You’ve probably heard a lot about YouTube Analytics, but maybe you’re not exactly sure how they’re supposed to help you. The data can be confusing if you don’t know what you’re looking for or how to navigate it. However, once you understand the basics, you’ll be a channel analytics pro in no time.

Here’s a basic guide to your YouTube Analytics.

Navigate to the analytics tab in your YouTube Studio.

To find your Channel Analytics, first click on the avatar in the top right corner of your YouTube homepage. Then, select “YouTube Studio.” Next, on the left sidebar, click on “Analytics,” which is represented by a bar graph icon.

The page that appears is your Channel Analytics. You can switch between four different tabs — an overview, your reach, your engagement, and your audience. Each section presents different data based on how many people are watching your videos and how they’re engaging with your content.

Your views, watch time, and subscriber count are your post important metrics.

Don’t be overwhelmed by the sheer amount of data you’re presented with. Since you’re just dipping your toes in the water, it will be better to focus on the most important and relevant metrics first. Start with your views, watch time, and subscriber count.

On the overview tab, you can flip through all three of these metrics. The views graph breaks down how many viewers you channel has received overall in the last twenty-eight days. The watch time graph shows the amount of time people have spent watching your videos, and the subscriber count graph shows how many new people have subscribed to your channel.

Click “see more” to break down the specifics of who your audience is and how they’re watching.
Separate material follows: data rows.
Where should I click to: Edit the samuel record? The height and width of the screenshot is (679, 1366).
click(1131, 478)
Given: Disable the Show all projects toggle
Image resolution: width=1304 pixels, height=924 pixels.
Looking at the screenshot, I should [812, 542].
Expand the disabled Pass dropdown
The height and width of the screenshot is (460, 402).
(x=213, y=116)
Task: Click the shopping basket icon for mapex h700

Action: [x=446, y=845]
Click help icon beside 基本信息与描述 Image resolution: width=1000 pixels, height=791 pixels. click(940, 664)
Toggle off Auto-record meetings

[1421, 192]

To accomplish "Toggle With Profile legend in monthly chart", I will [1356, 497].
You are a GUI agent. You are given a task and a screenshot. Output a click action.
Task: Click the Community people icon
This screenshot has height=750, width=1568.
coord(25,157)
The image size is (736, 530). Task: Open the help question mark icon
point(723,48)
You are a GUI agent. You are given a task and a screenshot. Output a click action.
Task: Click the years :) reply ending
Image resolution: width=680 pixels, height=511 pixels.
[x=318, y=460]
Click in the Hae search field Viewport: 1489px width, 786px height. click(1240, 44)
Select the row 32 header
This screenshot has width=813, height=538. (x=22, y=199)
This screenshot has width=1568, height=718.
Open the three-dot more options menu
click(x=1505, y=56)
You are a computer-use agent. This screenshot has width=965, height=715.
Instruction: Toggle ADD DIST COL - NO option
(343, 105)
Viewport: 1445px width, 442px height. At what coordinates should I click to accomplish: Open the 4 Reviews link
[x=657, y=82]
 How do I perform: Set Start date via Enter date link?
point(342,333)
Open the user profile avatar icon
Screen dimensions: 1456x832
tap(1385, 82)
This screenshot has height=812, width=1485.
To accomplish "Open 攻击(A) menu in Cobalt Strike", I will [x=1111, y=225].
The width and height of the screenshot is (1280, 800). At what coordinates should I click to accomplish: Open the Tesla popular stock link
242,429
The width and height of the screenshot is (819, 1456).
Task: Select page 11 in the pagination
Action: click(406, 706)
If you want to know more about the people who are watching your videos, click on “see more” at the bottom of the overview graph. Focus on the tabs labeled “geography,” “viewer age,” and “viewer gender.” These metrics make up your audience demographic.

Your audience demographic paints a picture of who your typical viewer is. You can use this data to grow your audience by creating more content that appeals to that kind of viewer. For example, if your audience demographics showed that your videos were mainly watched by teenage girls in the UK, video about study tips you learn in high school would likely perform better than one about how to shave your beard.